▶ [Exercise details] Can you lay out the listing below as a JSON list of strings, with one string per line and blank lines dropped? Leave the pictures out.

▶ [Record set]
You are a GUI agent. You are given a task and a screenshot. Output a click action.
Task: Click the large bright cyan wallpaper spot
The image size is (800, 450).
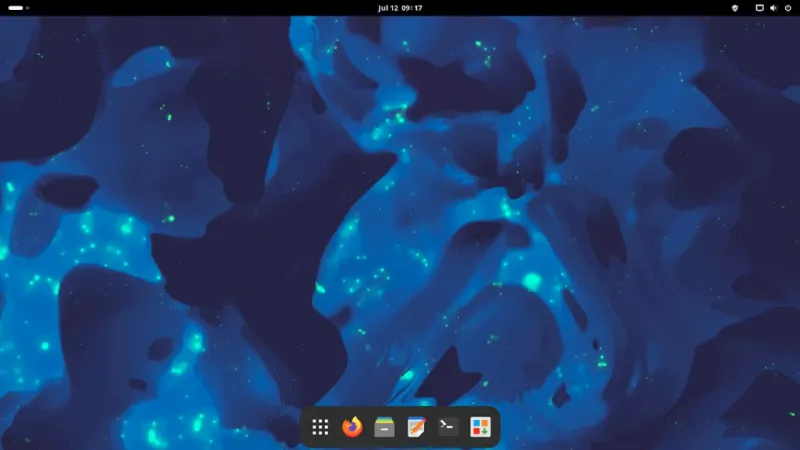click(x=532, y=281)
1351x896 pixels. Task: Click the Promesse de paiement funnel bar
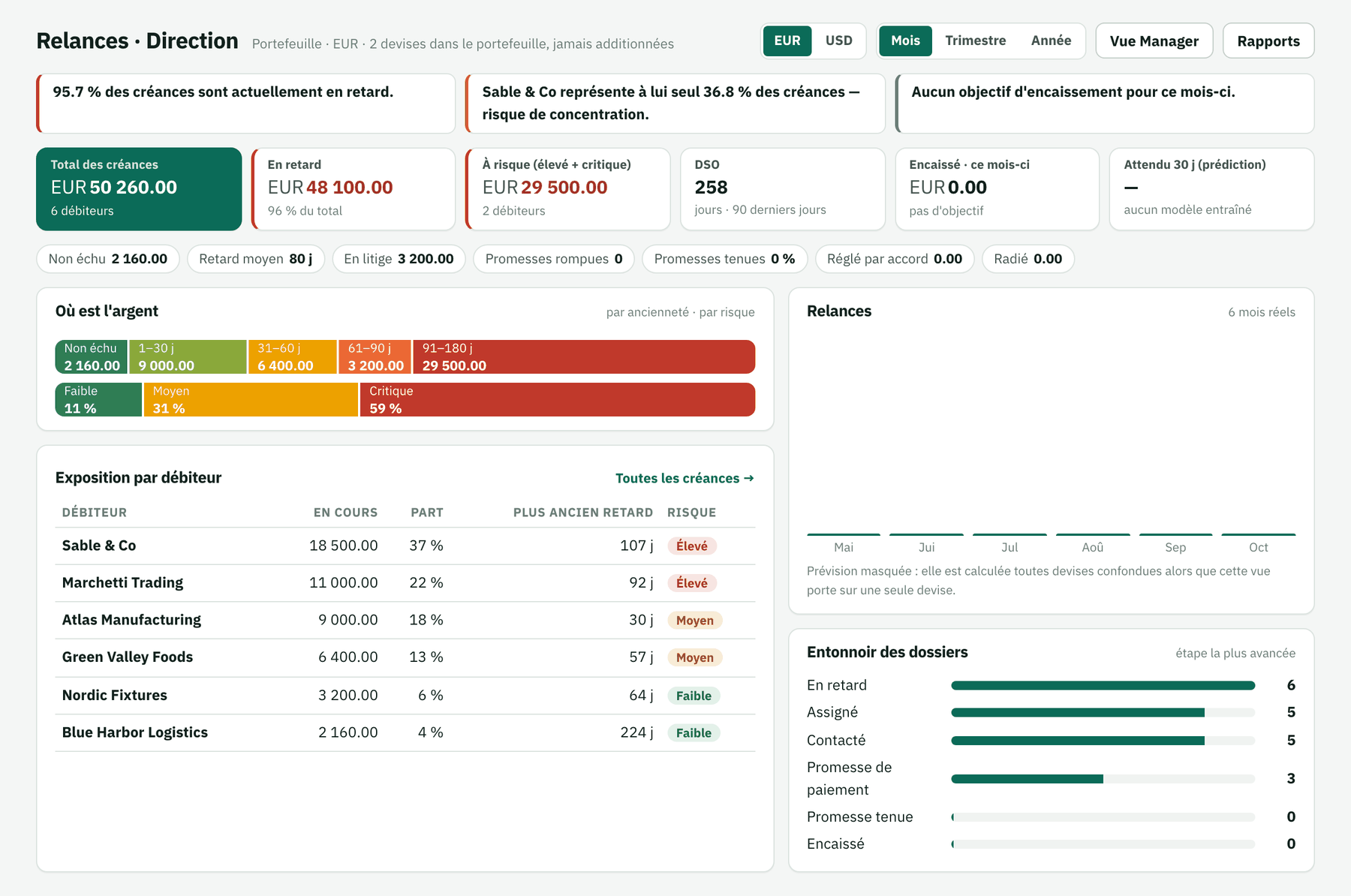(x=1103, y=779)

▶ [Answer to this problem]
[
  "You are a GUI agent. You are given a task and a screenshot. Output a click action.",
  "Task: Click the large bright cyan wallpaper spot",
  "The image size is (800, 450).",
  "click(x=532, y=281)",
  "1351x896 pixels. Task: Click the Promesse de paiement funnel bar",
  "(x=1103, y=779)"
]